[AIM] Rewrite the rows from the line that has "will [x=460, y=189]." through the line that has "Click the 更改设置", changing "dropdown" to "drop-down list" and leaving everything else as it is.

+++ RECORDS FOR THE TASK +++

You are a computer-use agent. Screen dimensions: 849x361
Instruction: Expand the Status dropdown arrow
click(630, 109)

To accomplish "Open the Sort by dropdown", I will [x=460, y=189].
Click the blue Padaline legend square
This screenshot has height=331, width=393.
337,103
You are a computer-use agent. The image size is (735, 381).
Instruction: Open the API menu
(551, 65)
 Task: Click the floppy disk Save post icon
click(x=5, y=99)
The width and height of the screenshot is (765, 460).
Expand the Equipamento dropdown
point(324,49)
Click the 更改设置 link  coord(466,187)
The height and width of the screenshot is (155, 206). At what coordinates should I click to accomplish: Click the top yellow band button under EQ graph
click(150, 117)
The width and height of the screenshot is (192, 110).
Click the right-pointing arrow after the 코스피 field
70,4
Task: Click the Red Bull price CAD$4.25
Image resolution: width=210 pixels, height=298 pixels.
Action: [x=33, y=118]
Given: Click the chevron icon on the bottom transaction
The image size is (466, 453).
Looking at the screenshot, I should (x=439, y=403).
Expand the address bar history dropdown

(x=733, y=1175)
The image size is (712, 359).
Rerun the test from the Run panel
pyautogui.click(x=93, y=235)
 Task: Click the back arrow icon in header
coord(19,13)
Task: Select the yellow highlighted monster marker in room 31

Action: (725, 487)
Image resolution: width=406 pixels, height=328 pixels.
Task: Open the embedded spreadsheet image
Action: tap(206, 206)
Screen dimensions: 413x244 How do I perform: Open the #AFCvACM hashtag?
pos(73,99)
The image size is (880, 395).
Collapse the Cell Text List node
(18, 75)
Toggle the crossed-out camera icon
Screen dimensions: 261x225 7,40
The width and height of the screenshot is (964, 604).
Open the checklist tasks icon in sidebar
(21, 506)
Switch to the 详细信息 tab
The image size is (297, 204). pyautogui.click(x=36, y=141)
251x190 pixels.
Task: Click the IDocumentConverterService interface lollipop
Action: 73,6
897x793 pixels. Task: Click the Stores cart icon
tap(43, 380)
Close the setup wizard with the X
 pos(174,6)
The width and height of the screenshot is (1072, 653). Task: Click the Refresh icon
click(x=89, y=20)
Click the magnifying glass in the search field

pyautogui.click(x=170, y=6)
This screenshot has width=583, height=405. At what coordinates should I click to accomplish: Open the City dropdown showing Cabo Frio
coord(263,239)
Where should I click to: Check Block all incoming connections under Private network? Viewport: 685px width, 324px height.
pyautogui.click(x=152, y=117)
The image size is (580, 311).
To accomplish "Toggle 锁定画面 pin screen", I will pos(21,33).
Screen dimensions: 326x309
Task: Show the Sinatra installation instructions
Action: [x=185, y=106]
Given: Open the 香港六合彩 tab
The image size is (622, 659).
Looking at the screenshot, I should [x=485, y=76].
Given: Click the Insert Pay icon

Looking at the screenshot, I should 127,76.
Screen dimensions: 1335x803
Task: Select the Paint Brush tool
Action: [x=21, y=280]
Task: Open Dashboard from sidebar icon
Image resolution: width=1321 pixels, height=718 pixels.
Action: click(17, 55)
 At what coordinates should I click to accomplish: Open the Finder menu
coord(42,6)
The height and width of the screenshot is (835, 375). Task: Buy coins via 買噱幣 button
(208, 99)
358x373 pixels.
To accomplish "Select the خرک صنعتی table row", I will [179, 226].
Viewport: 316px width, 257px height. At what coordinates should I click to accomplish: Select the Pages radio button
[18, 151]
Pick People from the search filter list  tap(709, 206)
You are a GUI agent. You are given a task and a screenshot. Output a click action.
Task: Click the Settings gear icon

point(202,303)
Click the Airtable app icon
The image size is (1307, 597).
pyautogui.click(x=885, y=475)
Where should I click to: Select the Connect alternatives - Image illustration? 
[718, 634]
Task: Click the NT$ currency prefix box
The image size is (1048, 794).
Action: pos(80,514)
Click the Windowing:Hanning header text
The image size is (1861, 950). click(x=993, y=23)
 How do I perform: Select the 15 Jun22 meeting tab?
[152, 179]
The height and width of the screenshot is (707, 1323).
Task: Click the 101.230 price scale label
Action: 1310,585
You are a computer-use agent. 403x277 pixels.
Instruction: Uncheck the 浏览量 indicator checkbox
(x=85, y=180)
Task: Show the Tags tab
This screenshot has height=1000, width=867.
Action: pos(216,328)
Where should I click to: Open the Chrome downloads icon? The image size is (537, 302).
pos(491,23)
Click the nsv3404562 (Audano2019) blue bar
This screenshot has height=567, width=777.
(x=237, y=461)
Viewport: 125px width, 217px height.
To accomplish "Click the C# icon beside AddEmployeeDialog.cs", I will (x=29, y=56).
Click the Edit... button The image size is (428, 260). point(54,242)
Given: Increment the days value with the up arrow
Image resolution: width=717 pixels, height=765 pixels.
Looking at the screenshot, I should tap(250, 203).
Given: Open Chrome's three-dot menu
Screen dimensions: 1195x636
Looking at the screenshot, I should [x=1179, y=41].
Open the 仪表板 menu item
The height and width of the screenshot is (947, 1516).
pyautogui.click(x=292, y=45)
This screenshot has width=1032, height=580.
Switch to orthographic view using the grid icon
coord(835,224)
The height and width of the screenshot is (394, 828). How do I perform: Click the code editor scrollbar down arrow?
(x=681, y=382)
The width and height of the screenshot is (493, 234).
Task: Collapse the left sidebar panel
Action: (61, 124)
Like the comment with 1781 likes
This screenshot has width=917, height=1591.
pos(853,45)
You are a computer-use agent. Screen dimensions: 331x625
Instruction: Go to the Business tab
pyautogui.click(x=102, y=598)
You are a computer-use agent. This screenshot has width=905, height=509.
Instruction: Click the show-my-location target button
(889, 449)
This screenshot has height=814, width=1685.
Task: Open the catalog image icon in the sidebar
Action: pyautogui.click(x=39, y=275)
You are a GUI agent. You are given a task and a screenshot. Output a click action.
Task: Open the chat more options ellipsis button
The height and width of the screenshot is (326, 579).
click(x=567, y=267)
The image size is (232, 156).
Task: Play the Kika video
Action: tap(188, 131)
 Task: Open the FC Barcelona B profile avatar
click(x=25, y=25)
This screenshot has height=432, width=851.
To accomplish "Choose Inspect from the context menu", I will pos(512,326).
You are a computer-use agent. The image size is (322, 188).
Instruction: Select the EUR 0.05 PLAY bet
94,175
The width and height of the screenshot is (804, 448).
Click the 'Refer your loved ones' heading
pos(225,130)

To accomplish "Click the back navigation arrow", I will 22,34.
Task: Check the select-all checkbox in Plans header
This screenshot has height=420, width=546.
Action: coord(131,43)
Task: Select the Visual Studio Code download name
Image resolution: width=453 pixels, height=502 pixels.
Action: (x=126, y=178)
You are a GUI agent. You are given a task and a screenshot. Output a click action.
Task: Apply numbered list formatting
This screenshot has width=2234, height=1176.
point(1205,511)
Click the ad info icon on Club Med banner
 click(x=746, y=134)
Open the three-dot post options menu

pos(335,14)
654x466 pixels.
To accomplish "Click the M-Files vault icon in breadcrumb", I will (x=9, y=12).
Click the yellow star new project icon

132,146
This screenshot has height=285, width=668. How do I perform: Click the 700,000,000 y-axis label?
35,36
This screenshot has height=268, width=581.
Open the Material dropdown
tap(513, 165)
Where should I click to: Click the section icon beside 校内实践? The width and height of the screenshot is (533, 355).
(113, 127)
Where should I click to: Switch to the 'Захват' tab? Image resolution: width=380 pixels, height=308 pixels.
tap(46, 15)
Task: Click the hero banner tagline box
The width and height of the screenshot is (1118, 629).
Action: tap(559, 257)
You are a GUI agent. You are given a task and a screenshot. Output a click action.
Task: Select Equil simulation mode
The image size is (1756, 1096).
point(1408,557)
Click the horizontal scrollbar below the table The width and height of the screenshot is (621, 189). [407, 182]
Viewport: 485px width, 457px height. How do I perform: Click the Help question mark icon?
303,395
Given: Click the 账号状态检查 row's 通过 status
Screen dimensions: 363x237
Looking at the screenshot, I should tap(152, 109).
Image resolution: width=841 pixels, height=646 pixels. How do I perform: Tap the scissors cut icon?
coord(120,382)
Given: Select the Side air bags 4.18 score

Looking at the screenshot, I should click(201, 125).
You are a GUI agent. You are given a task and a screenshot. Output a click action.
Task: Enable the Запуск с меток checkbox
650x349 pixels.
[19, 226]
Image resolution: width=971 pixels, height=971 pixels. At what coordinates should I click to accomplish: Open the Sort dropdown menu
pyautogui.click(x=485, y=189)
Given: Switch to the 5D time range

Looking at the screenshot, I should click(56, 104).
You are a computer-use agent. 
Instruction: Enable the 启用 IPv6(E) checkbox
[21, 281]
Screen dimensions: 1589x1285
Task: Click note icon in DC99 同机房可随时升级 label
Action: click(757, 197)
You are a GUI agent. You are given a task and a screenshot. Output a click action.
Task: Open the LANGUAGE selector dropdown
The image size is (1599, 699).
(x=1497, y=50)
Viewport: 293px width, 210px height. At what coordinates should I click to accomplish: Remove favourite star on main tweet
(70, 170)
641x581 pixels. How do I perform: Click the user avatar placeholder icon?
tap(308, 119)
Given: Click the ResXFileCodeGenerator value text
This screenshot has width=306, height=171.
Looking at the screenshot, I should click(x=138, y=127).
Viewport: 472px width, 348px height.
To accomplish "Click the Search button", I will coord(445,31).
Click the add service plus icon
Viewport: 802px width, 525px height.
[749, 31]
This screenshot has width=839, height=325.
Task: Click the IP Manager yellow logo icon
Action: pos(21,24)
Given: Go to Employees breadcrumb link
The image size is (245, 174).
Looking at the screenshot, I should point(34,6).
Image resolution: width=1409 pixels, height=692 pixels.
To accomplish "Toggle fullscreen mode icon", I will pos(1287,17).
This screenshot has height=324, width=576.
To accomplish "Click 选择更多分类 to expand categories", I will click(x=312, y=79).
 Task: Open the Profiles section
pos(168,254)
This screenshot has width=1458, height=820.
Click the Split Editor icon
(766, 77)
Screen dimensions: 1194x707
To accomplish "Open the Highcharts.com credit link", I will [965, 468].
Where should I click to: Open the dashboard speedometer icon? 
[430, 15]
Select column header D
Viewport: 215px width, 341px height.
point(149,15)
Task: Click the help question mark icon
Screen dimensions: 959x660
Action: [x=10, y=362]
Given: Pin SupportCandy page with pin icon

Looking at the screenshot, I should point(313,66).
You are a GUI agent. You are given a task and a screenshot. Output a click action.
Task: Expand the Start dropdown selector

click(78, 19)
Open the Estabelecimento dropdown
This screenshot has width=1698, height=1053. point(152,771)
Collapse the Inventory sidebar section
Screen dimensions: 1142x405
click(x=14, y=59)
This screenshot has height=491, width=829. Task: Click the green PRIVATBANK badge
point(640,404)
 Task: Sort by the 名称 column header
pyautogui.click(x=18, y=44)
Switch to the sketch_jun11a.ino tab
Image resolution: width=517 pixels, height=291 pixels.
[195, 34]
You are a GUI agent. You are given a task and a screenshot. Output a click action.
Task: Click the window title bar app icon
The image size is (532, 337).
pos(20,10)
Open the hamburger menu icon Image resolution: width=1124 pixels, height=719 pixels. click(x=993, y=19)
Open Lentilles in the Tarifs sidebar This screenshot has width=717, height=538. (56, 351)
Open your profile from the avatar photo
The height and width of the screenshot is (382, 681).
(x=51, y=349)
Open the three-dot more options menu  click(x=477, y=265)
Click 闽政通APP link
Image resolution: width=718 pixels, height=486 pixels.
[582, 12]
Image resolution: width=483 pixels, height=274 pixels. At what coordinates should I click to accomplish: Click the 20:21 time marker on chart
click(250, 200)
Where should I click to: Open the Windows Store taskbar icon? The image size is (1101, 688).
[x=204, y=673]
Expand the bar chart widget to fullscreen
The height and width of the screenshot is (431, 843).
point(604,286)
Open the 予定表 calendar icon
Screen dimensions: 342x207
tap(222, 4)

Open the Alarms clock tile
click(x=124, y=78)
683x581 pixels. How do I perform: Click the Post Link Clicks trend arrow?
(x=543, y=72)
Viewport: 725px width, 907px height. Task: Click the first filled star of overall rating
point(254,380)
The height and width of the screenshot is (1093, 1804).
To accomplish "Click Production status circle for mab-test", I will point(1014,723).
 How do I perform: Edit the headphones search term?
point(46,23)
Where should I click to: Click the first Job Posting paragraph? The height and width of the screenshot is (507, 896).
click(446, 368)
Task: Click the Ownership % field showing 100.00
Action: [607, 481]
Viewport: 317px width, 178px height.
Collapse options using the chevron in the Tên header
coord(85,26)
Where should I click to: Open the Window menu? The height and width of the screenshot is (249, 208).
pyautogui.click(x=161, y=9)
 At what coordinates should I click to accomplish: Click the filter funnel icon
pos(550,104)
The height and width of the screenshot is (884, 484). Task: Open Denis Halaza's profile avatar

+++

[SOLUTION FOR THIS TASK]
To accomplish "Open the Sort by drop-down list", I will [x=460, y=189].
Click the blue Padaline legend square
This screenshot has height=331, width=393.
337,103
You are a computer-use agent. The image size is (735, 381).
Instruction: Open the API menu
(551, 65)
 Task: Click the floppy disk Save post icon
click(x=5, y=99)
The width and height of the screenshot is (765, 460).
Expand the Equipamento drop-down list
point(324,49)
Click the 更改设置 link  coord(466,187)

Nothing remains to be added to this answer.